Your Credit Score: What it means

Before they decide on the terms of your mortgage loan, lenders must find out two things about you: whether you can pay back the loan, and if you will pay it back. To understand your ability to pay back the loan, they assess your income and debt ratio. In order to assess your willingness to repay the mortgage loan, they look at your credit score.

The most commonly used credit scores are called FICO scores, which Fair Isaac & Company, a financial analytics agency, developed. Your FICO score ranges from 350 (very high risk) to 850 (low risk). You can learn more on FICO here.

Credit scores only take into account the info in your credit reports. They don't consider your income, savings, down payment amount, or factors like gender, race, nationality or marital status. Fair Isaac invented FICO specifically to exclude demographic factors like these. "Profiling" was as dirty a word when FICO scores were invented as it is today. Credit scoring was developed to assess a borrower's willingness to pay while specifically excluding any other demographic factors.

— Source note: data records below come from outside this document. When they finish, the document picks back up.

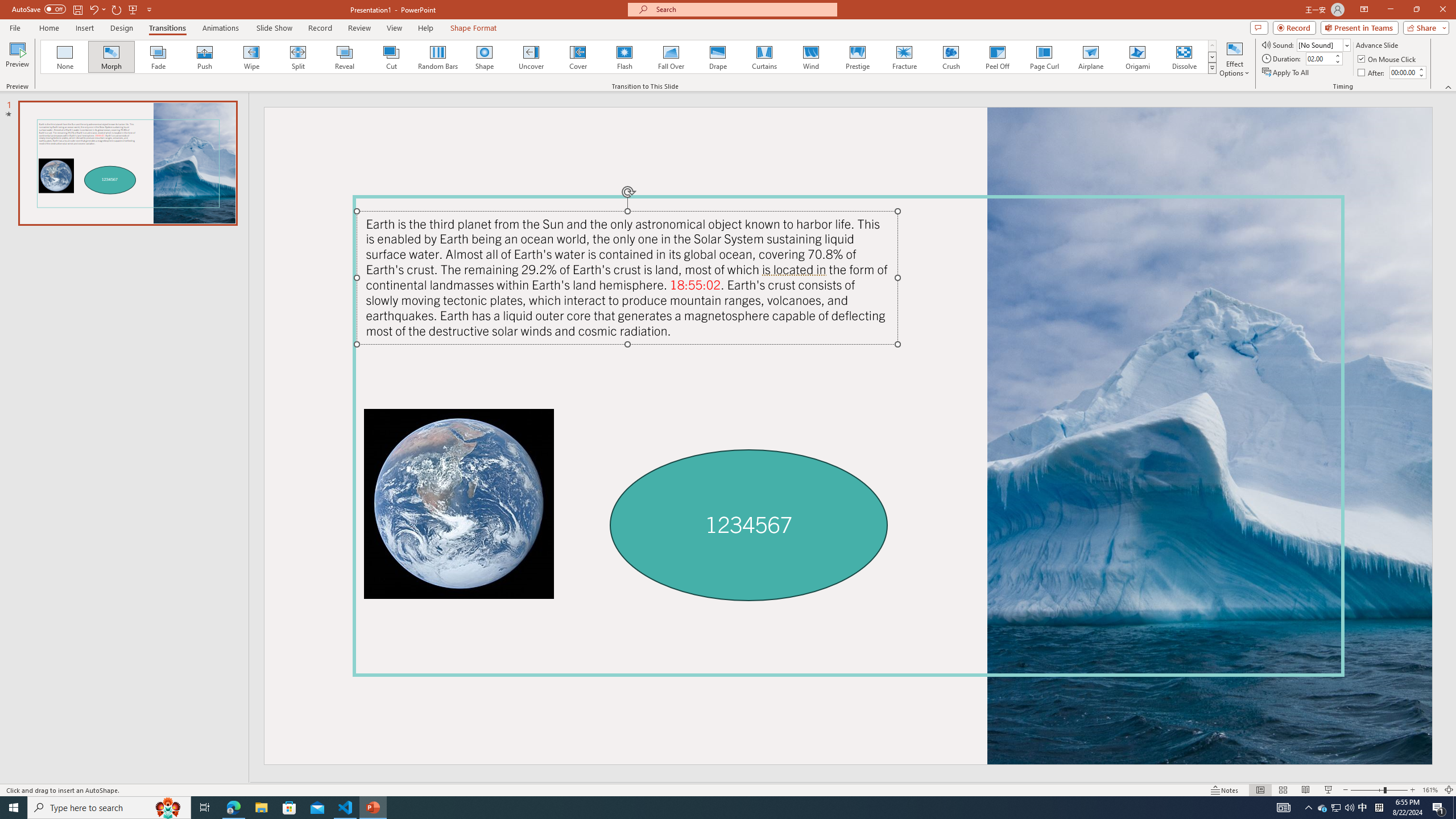
Transition Effects (1212, 67)
Peel Off (997, 56)
Prestige (857, 56)
Fall Over (670, 56)
Given the description of an element on the screen output the (x, y) to click on. 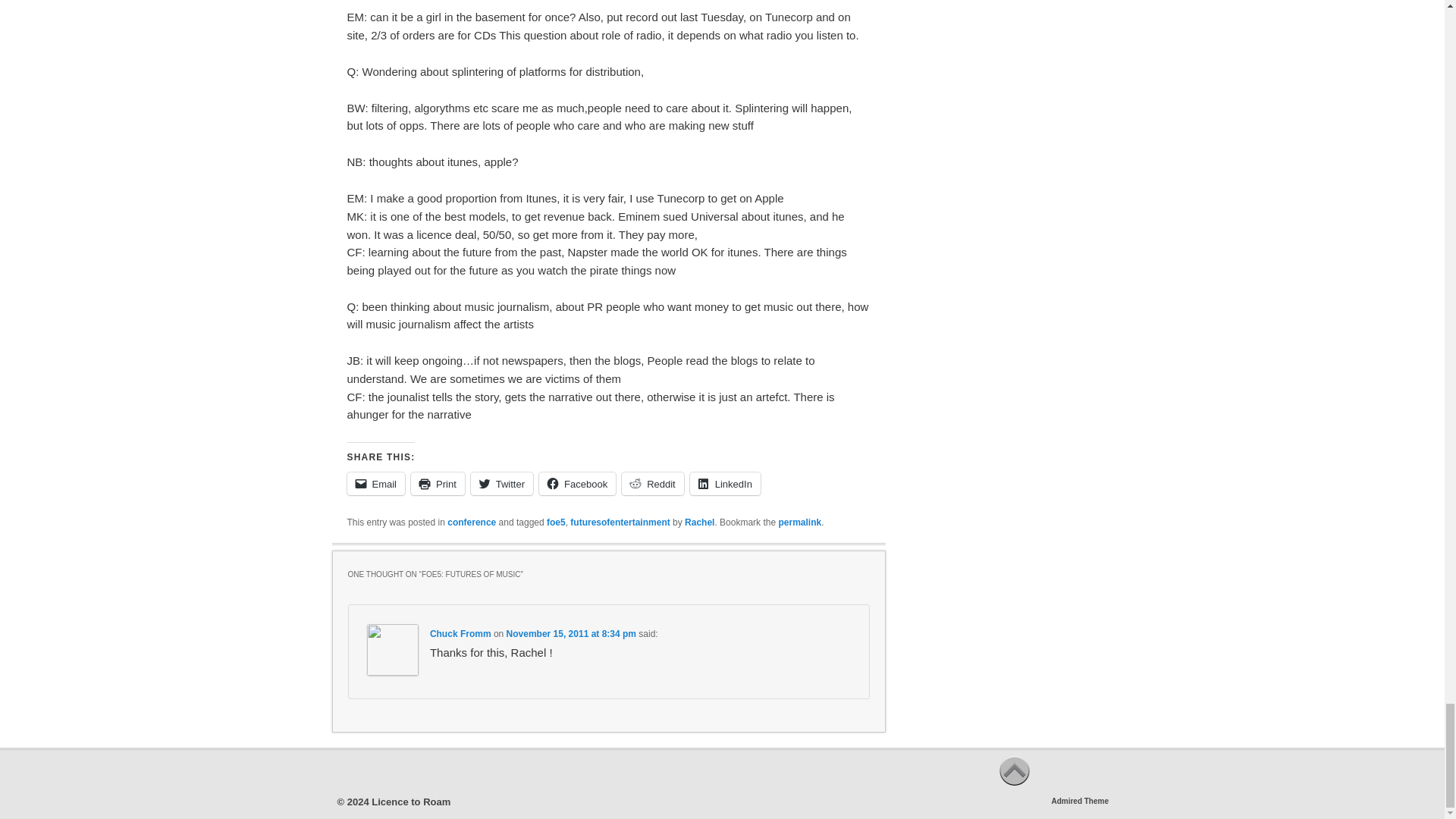
Click to print (437, 483)
Click to share on Twitter (501, 483)
LinkedIn (725, 483)
Click to share on LinkedIn (725, 483)
futuresofentertainment (619, 521)
November 15, 2011 at 8:34 pm (571, 633)
conference (471, 521)
Print (437, 483)
Click to share on Reddit (652, 483)
Click to share on Facebook (576, 483)
Chuck Fromm (460, 633)
Rachel (699, 521)
Twitter (501, 483)
Reddit (652, 483)
Email (376, 483)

Your current debt level, past late payments, length of your credit history, and a few other factors are considered. Your score reflects both the good and the bad of your credit report. Late payments count against your score, but a record of paying on time will improve it.

Your report should contain at least one account which has been open for six months or more, and at least one account that has been updated in the past six months for you to get a credit score. This payment history ensures that there is sufficient information in your report to build a score. Some folks don't have a long enough credit history to get a credit score. They should spend some time building credit history before they apply for a loan.